• Data provided

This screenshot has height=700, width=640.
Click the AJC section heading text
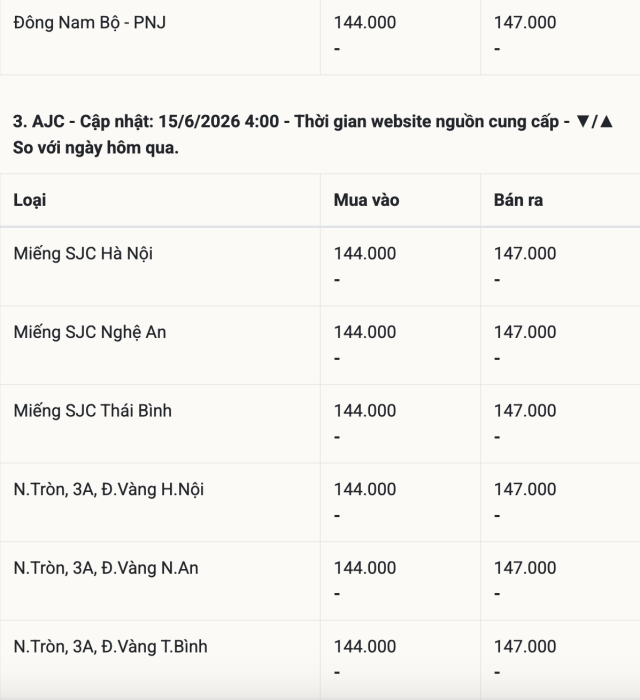312,134
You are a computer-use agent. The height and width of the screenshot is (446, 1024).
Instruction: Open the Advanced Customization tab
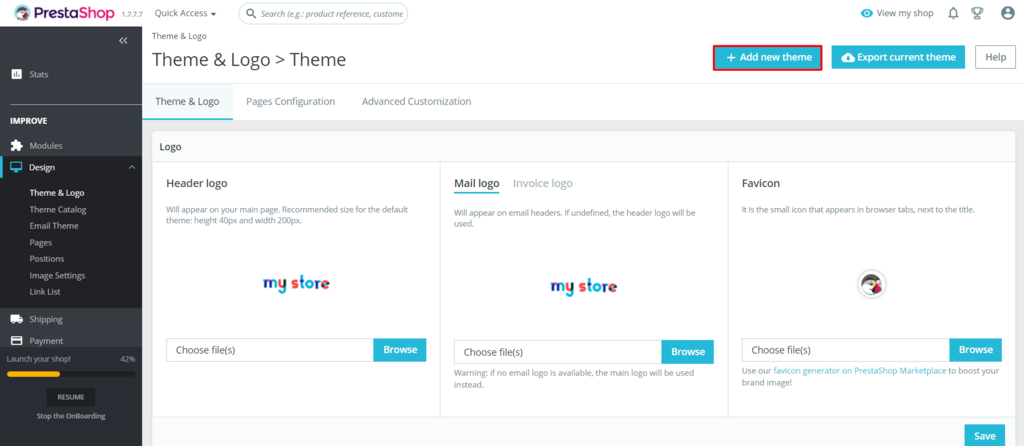pyautogui.click(x=417, y=101)
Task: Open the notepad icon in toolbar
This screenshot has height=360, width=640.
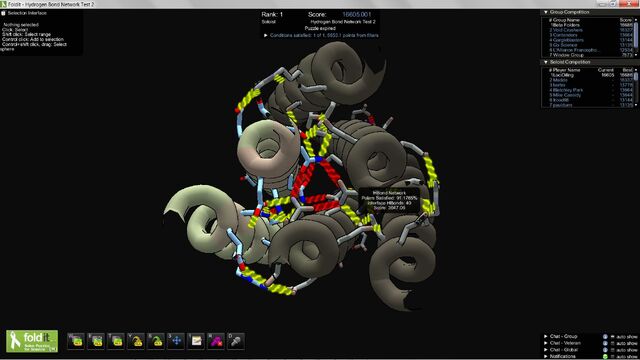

• Task directions
Write down the full listing above exactly as it is, except for any images.

• Written response
This screenshot has height=700, width=640.
Click the AJC section heading text
312,134
You are a computer-use agent. The height and width of the screenshot is (446, 1024).
Instruction: Open the Advanced Customization tab
pyautogui.click(x=417, y=101)
Task: Open the notepad icon in toolbar
This screenshot has height=360, width=640.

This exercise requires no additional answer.